The numbers tell a story of hard won credibility. The consolidated budget deficit has narrowed to 4.5% of GDP for the current financial year, better than anticipated. Gross debt is projected to peak at 78.9% of GDP in 2025/26 before falling to 76.5% by 2028/29. This fiscal consolidation, Mr. Godongwana argued, is the direct result of a “disciplined fiscal strategy” built on stabilising debt, investing in infrastructure, and spending better.
“It is a lesson that is a simple but powerful one. Steady structural reform and responsible public finances are the bedrock of a prosperous and more inclusive South Africa,” the Minister told the house.
The international community appears to agree. Mr. Godongwana pointed to South Africa’s removal from the grey list of the Financial Action Task Force (FATF) and its first credit rating upgrade in 16 years as proof of “restored credibility” on the global stage. This newfound confidence has already eased borrowing costs, creating precious fiscal space.
However, the path to virtue is paved with difficult choices. The Minister was keen to stress that this is not austerity for austerity’s sake.

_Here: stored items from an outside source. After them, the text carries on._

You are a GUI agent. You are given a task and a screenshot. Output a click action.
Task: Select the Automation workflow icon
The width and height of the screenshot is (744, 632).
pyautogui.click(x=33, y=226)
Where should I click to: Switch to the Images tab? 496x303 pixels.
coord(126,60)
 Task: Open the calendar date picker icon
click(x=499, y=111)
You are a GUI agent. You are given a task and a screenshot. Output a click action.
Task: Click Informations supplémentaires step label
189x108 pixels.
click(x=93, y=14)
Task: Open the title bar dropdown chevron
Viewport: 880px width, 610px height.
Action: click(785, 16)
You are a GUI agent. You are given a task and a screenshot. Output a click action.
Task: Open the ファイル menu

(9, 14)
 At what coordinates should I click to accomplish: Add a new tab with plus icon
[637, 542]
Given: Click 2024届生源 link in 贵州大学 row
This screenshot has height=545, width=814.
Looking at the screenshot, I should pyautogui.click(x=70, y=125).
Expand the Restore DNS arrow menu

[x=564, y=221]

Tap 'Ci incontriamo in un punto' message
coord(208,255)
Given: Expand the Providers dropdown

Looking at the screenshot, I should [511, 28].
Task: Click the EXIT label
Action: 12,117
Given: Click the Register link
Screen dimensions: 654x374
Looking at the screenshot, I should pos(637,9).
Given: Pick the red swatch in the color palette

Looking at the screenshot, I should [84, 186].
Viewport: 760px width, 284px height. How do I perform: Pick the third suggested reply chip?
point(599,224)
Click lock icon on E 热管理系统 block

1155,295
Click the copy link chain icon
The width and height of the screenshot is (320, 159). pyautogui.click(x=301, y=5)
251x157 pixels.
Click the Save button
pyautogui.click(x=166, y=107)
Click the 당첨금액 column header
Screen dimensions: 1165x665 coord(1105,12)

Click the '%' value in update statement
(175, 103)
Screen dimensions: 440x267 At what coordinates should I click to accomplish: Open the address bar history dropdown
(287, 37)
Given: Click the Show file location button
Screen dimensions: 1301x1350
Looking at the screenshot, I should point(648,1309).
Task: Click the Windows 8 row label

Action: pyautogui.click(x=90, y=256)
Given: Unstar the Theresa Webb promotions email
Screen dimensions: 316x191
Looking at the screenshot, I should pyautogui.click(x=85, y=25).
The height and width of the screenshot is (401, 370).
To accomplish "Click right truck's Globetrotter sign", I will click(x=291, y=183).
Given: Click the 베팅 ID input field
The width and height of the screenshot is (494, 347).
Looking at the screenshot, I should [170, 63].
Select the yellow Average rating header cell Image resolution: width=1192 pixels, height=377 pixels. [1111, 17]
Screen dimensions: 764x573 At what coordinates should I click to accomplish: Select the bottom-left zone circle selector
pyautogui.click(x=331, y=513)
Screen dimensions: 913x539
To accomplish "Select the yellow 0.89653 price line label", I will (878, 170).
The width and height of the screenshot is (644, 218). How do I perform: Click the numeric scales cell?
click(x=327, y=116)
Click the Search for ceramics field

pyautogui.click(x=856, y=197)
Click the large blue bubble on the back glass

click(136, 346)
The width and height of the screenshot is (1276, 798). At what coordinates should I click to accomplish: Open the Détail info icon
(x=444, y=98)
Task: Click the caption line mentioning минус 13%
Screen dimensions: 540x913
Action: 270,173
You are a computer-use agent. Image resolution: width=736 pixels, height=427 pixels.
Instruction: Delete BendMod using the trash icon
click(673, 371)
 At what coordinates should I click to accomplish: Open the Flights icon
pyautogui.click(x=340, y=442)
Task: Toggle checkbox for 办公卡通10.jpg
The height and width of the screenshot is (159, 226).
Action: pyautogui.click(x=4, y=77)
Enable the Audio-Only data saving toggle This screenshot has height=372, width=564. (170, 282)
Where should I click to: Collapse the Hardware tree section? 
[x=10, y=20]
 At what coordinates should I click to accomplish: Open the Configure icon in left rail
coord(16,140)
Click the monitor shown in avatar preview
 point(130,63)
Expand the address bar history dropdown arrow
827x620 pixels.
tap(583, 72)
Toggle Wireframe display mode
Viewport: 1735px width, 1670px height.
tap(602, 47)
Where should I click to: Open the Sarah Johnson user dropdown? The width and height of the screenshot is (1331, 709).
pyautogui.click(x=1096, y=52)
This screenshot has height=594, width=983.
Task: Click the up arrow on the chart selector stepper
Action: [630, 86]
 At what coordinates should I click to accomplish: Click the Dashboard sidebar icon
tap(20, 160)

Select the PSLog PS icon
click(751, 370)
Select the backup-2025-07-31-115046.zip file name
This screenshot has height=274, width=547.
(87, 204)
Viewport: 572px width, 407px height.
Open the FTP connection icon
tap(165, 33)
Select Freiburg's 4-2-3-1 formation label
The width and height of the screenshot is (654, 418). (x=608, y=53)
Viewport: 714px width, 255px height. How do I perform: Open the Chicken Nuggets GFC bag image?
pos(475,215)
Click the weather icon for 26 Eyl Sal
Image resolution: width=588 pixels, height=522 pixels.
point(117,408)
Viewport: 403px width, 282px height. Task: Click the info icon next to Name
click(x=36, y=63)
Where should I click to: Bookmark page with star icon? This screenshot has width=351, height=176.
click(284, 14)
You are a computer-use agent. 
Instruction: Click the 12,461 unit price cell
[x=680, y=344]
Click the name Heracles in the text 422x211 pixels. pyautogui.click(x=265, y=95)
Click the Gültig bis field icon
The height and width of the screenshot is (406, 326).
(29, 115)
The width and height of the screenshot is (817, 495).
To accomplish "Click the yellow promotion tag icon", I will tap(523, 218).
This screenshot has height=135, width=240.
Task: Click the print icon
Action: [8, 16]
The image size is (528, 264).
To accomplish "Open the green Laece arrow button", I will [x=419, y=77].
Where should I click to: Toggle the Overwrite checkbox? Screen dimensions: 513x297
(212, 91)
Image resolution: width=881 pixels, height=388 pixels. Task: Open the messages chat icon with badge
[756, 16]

The budget attempts to balance fiscal discipline with social relief, a tightrope walk familiar to many emerging economies.
In a significant concession to struggling households, the government has withdrawn a proposed R20 billion in tax increases that were provisionally included in last year’s budget, thanks to a R21.3 billion upward revision in tax revenue. Furthermore, personal income tax brackets and rebates will be adjusted fully in line with inflation, offering a modicum of relief to consumers squeezed by the rising cost of living.
Yet, the inherent tensions in this strategy are palpable. To fund priorities and keep the deficit in check, the government has had to make tough calls. The Public Transport Network Grant has been slashed by R8.4 billion over three years, a move justified by its poor performance. Simultaneously, a new performance-linked grant for metro services in cities like Johannesburg and eThekwini aims to fix the chronic mismanagement that has led to infrastructure decay.
The headline-grabbing savings, however, come from a crackdown on fraud. The South African Social Security Agency (SASSA) has identified and terminated nearly 35,000 fraudulent or incorrect grants, yielding R3 billion in savings. This allows the government to increase old age, disability, and child support grants by modest amounts, R80 and R20 respectively, while declaring that the Social Relief of Distress grant will continue in its current form.
Mr. Godongwana’s message is clear, the era of blank cheques is over. Every programme, he warned, “must demonstrate value, efficiency and accountability.” The 2026 budget is a bet that a credible, stable state is the best service it can provide to its citizens. It is a vision that acknowledges the pain of the past while cautiously, and with considerable risk, looking toward a more sustainable future.